Pour parler de dépression, il faut qu’on constate les symptômes pendant au moins 14 jours. Quand on ne va pas bien, il ne faut surtout pas couper le lien avec les autres, rechercher la présence des amis ! Prendre du plaisir ! Cela veut dire, reprendre les activités qui nous procurent un état de bien-être. Si on aime jouer à la pétanque, on se remets à jouer à la pétanque. Si j’aime bien aller au cinéma, je pars au cinéma. Il faut fréquenter les instituts de beauté qui pullulent dans la ville, pour prendre soin de soi. Il faut surtout arriver à parler avec quelqu’un en qui on a confiance et demander de l’aide à un professionnel.
Une personne qui déprime est-elle consciente de son état?
La personne n’est souvent pas consciente qu’elle est en train de déprimer. Mais, elle est consciente qu’il y a quelque chose qui n’est pas normale, avant et surtout ce qu’on va appeler le changement de l’état intérieur.

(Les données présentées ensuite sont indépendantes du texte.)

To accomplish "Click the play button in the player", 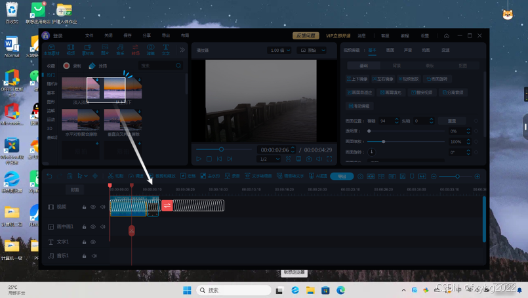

Les gens disent généralement avant j’étais joyeux, je savais profiter de la vie. Avant, je m’occupais sainement, avant je faisais ceci. Mais maintenant, ça ne m’intéresse plus.
Tous ces facteurs sont des signes qui montrent qu’il y a la dépression. Souvent, on ne se rend pas compte nous-mêmes. Mais, l’entourage se rend compte qu’il y a quelque chose qui a changé et que ça ne va pas.
Comment peut-on soigner la dépression ?
La dépression se soigne si elle est prise en charge. Pour soigner la dépression, il faut caractériser sa gravité : l’épisode dépressif léger, d’intensité moyenne.
Il y a l’épisode dépressif sévère et cette phase nécessite une hospitalisation.
Pour le premier et le deuxième, le traitement peut se faire en ambulatoire. Cela veut dire qu’on reçoit la personne en consultation, de façon régulière au début puis, on espace les rendez-vous au fur et à mesure.
Pour le traitement, nous avons la thérapie par la parole ou la psychothérapie, la psychoéducation (Expliquer ce que c’est que la maladie, comment est-ce qu’on peut arriver à s’en sortir, en quoi consiste le traitement, la durée). Puis, nous avons la prescription des médicaments qui sont disponibles pour une bonne prise en charge au Burkina Faso.
Votre mot à l’endroit des personnes qui traversent des situations difficiles.
Quand on traverse une situation difficile, on a souvent l’impression qu’on est seul. Mais, il faut se dire qu’on n’est pas seul à vivre cette douleur. D’autres personnes l’on fait et qu’on y arrivera également.
C’est toujours bien de demander de l’aide. Si on n’arrive pas à en parler aux proches, il faut aller vers les agents de santé ou les professionnels de santé mentale.
C’est l’occasion pour moi de dire qu’au service de santé mentale, il y a également un volet prévention. Ce qui veut dire qu’on est là pour écouter, accompagner, pour soigner, sans juger les personnes.